» WHAT YOU SHOULD DO:
The line count for "computer" is all that is needed: say how many lines in the listing below contain it.

» RECORDS FOR PROCESSING:
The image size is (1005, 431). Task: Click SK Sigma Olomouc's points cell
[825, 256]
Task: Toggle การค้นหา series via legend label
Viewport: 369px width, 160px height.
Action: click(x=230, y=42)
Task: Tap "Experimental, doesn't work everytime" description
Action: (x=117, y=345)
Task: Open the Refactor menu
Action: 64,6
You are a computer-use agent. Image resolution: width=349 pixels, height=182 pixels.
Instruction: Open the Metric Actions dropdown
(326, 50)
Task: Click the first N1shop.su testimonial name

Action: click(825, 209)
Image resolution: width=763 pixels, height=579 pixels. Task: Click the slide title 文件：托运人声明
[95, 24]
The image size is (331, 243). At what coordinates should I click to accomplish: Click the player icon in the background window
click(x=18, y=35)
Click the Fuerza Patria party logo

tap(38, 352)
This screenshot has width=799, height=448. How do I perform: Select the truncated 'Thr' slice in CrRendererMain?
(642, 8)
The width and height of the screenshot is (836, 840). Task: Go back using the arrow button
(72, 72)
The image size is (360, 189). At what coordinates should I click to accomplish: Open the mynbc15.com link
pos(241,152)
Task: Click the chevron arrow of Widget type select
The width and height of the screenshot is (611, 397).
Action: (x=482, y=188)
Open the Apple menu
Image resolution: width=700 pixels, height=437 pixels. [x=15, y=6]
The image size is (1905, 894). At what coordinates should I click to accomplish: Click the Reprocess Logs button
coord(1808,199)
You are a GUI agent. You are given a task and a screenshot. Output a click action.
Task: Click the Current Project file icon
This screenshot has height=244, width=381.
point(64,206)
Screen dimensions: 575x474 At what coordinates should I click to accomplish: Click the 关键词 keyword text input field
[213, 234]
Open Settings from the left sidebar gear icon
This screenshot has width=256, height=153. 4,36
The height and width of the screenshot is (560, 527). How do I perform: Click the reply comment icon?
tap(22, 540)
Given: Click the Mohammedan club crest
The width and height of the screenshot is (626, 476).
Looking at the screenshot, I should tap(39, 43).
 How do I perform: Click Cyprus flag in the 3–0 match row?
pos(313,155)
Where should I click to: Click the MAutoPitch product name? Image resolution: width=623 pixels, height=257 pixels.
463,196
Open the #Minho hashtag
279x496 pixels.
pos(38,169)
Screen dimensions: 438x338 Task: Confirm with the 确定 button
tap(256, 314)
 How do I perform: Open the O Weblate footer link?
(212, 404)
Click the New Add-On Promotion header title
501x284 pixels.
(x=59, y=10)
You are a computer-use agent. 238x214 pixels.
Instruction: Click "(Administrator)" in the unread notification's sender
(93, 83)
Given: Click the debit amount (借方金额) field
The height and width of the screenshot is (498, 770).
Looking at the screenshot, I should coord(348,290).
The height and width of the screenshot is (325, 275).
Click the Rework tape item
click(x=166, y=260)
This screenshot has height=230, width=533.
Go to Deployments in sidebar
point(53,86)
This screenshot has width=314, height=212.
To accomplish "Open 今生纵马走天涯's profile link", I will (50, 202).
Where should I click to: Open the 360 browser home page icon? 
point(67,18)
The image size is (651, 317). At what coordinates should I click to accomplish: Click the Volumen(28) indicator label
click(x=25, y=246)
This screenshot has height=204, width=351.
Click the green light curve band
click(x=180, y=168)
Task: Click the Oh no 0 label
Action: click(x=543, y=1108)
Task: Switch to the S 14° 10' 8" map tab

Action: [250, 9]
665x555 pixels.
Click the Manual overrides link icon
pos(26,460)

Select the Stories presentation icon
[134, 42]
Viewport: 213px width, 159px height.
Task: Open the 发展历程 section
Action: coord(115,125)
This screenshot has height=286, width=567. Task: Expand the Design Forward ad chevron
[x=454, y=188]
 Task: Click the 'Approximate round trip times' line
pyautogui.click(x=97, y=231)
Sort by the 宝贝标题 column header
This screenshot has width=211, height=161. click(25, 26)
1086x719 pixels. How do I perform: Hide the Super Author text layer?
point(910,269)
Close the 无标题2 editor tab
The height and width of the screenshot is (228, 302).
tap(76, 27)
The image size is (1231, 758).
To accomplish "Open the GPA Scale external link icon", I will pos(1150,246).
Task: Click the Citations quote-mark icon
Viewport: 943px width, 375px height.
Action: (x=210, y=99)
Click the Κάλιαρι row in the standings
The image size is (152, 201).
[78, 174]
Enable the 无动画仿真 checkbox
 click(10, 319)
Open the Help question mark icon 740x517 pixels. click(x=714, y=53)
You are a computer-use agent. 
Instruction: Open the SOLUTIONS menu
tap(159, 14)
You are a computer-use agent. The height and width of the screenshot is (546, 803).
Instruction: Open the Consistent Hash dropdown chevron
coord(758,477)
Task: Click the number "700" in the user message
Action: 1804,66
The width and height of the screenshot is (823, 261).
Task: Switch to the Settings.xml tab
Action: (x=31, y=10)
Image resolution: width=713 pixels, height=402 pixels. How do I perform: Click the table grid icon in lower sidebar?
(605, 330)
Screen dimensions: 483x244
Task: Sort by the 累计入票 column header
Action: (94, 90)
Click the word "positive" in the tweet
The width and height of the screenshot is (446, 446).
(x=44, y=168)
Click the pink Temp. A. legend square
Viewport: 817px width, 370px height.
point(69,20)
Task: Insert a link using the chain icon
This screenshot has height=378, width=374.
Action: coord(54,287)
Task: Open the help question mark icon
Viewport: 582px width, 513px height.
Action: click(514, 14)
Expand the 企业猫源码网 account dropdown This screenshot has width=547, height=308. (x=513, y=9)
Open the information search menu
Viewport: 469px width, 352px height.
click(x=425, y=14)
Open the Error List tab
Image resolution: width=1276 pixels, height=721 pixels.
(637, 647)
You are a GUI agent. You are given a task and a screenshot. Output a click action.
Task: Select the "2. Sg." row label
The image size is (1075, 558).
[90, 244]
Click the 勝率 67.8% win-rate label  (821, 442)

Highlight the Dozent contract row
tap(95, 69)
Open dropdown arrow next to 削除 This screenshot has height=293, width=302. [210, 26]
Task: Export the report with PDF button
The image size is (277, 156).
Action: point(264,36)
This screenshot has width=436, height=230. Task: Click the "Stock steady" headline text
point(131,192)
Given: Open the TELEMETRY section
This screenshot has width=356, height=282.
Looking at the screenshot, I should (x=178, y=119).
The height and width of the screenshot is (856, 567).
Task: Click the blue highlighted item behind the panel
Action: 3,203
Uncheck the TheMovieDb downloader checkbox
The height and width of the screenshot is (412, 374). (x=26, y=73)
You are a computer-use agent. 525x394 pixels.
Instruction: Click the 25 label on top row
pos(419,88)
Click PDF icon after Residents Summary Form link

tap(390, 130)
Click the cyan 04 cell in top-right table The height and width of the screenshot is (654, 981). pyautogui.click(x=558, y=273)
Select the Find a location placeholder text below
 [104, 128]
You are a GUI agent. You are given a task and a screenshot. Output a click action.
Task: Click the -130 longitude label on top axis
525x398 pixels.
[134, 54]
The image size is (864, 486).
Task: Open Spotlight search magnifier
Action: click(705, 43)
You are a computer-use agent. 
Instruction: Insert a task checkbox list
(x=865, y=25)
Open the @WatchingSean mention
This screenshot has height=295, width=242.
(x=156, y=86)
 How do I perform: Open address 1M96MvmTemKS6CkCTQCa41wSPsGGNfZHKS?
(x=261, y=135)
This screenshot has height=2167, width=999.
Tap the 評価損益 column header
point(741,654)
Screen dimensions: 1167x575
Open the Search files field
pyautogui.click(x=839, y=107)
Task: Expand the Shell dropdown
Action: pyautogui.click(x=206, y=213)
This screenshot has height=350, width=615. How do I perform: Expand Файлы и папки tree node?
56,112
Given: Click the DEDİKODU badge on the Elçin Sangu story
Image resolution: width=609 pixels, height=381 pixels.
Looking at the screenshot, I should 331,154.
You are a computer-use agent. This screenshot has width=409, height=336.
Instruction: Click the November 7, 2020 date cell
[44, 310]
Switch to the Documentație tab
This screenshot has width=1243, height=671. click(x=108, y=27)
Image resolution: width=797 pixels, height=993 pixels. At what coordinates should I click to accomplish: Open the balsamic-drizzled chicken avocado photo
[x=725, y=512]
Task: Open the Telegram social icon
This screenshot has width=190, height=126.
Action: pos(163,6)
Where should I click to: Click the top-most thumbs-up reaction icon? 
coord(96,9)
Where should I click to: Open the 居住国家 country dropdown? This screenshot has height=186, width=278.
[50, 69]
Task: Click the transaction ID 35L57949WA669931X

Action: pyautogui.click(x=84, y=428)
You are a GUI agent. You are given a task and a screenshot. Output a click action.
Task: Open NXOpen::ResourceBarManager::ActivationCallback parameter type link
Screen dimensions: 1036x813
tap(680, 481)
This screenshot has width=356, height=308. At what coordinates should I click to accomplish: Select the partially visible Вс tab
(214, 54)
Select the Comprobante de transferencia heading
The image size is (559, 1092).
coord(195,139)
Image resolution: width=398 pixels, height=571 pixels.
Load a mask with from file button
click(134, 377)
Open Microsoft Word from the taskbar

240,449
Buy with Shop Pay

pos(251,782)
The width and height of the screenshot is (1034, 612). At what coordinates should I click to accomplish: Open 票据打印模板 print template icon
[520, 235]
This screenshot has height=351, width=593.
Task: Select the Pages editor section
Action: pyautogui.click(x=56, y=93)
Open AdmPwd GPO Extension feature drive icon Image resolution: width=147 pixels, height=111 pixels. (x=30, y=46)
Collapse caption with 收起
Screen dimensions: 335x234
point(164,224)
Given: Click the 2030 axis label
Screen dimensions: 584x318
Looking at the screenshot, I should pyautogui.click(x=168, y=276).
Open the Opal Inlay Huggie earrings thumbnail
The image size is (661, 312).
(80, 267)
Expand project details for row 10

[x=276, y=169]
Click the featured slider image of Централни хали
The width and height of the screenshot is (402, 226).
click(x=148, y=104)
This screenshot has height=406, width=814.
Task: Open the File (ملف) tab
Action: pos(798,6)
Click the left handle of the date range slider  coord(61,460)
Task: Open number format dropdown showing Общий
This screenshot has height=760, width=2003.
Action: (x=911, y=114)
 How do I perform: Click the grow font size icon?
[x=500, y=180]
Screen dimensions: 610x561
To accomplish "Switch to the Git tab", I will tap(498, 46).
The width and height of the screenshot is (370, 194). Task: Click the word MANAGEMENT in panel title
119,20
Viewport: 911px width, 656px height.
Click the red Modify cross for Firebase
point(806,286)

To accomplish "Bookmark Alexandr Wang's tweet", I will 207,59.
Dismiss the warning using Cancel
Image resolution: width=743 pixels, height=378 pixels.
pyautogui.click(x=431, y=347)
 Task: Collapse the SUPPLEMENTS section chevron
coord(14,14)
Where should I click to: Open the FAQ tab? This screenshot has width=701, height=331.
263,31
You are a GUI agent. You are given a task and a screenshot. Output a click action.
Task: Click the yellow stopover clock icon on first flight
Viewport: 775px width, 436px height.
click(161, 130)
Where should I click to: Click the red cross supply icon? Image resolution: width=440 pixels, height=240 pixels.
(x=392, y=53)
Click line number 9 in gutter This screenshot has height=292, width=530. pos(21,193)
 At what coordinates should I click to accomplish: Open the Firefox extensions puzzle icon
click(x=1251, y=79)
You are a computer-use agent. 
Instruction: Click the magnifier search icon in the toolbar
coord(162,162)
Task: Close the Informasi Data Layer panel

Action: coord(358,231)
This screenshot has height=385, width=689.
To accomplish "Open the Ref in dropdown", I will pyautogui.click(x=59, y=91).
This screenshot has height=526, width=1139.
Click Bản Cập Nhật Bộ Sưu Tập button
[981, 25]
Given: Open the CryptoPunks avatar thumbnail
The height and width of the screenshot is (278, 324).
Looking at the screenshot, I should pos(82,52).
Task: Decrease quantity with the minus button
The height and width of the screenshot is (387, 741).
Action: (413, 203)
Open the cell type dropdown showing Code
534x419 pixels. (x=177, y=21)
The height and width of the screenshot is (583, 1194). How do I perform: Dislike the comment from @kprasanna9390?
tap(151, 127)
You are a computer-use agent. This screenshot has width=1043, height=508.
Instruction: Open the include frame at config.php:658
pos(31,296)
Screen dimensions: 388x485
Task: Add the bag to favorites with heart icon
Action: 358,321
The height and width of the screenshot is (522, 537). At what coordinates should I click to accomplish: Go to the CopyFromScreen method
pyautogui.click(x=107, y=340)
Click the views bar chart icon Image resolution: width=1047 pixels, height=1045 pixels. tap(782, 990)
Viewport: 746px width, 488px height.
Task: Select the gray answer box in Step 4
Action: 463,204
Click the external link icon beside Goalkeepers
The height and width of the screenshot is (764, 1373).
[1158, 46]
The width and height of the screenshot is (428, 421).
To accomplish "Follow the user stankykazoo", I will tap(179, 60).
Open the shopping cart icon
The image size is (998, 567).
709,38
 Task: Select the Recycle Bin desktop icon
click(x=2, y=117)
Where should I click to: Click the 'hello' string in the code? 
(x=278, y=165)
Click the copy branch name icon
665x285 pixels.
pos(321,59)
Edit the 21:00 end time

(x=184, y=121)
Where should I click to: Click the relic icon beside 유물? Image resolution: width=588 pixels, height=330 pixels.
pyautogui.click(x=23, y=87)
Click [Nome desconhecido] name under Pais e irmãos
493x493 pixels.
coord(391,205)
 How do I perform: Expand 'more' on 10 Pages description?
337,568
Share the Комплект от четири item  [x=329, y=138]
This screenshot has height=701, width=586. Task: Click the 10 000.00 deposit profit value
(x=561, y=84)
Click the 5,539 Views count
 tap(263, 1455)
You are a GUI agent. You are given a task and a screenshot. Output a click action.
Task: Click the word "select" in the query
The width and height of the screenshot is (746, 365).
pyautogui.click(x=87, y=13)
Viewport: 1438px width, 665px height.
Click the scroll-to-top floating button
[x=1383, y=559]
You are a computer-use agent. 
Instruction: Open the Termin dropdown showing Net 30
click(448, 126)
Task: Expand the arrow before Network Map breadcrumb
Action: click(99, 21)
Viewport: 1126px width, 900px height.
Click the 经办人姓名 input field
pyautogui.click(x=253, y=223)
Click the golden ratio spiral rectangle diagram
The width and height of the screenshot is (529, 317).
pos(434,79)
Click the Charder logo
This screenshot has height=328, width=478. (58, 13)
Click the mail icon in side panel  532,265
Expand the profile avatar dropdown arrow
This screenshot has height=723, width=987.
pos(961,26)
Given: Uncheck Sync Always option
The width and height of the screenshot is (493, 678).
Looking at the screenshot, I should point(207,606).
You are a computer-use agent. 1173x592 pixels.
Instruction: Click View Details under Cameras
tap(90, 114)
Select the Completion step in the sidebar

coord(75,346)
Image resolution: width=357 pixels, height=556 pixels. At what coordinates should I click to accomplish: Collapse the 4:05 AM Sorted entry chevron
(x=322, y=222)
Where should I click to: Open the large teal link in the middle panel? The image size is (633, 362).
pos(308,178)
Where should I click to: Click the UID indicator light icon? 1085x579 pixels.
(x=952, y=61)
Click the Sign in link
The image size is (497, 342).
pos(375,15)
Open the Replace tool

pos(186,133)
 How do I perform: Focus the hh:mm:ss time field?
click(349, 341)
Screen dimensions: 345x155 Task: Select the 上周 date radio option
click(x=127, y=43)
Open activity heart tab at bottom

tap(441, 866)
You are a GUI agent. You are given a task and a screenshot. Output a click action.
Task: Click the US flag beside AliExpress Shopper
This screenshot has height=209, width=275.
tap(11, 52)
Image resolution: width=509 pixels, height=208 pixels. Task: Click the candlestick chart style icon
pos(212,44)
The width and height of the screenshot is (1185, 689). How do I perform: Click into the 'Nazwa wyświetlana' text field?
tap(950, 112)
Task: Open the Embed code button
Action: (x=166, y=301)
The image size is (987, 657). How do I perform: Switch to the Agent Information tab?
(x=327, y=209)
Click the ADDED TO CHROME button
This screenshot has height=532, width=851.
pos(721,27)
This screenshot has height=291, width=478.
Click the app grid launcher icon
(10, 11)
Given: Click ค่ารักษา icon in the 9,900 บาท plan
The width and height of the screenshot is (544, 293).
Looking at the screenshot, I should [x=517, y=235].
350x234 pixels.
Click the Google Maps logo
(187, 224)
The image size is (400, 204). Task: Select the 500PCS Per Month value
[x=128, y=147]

» THE COMPLETED TASK:
11